A member of the Traveller community and a teenage girl have gone on trial charged with murdering the man’s sister by repeatedly stabbing her in the neck.

Jordan Johnstone, 25, and Angela Newlands, 19, both deny murdering Annalise Johnstone, of Ardrossan, at the Maggie Wall Memorial – an eerie monument to a witch in Perthshire.

A jury at the High Court in Livingston heard agreed evidence on Friday that the cause of Annalise’s death was a deep puncture wound to her neck which severed vital veins and arteries and caused death within a few minutes.

Annalise from Ardrossan was just 22 years old when she died.

The prosecution and the defence confirmed that her brother’s car was near the monument at the time Annalise was attacked on May 10 last year.

Jurors were told they would hear recordings of a 999 call made by two hillwalkers to police on May 12 and another of a call made by Johnstone in the early hours of May 11.

The sources of samples taken for forensic reports were also agreed as was the timing of CCTV footage prepared for the trial by police.

In addition to murder, both accused are charged with attempting to defeat the ends of justice to avoid detection, arrest and prosecution for the killing.
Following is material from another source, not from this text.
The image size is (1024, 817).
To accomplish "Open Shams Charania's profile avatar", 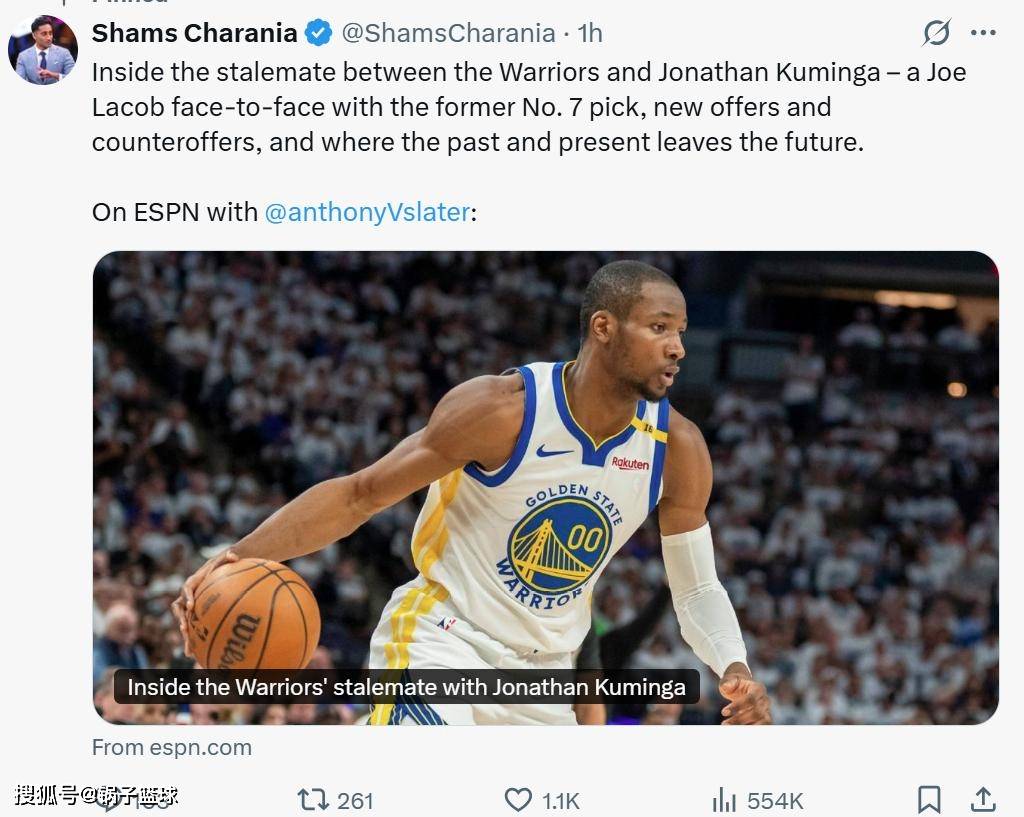I will tap(43, 50).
The indictment states that they transported Annalise’s lifeless body in Johnstone’s Ford Galaxy from the memorial and dumped her behind a stone dyke at the side of the B8062 road between Auchterarder and Dunning.

It’s also alleged that they then cleaned the vehicle, set fire to unknown material connected with the murder and falsely reported Annalise to Police as a missing person.
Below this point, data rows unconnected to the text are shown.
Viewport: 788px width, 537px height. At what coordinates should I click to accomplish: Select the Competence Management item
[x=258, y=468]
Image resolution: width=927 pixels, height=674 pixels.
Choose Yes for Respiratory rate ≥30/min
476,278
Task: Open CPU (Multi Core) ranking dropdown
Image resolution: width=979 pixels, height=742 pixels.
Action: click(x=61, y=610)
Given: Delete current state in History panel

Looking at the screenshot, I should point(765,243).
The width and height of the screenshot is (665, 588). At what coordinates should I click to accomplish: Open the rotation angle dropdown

Johnstone is further accused of assaulting Annalise two days before she died by grabbing her and pulling her from his Ford Galaxy at Denholm Way, Beith on May 8.

He is also charged with stealing a Hobby Caravan and its contents from Carmichael Place, Irvine on 9 May.

Johnstone and Newlands both face an additional charge of assaulting Nadia Johnstone at Bank Street, Coatbridge, North Lanarkshire, on 6 May 2018.

The prosecution alleges that the pair threatened Nadia with knives, repeatedly attempted to strike her on the neck with a knife, threw liquid at her and punched her on the head to her injury.

The Crown claims that the charges against Newlands are aggravated by being committed while she was on bail granted at Perth Sheriff purt on 13 April last year.

Both accused deny all the allegations and Newlands has lodged a special defence of alibi, claiming she was somewhere else when the murder was committed.

The trial, before Lady Scott, was adjourned until Tuesday 7 May when the first witnesses will give evidence.

Maggie Wall’s monument achieved notoriety during the trial of Moors murderers Ian Brady and Myra Hindley when it emerged the pair had visited it during their killing spree.

Photographs of them posing next to the stone cross during a holiday to Scotland in 1965 were published in the press, prompting headlines comparing Hindley to a witch.

It’s believed Brady had visited the site as a child. 

The memorial, which sits by the roadside around half a mile south west of Dunning has the words “Maggie Wall burnt here 1657 as a witch” written across it in white letters which are regularly repainted.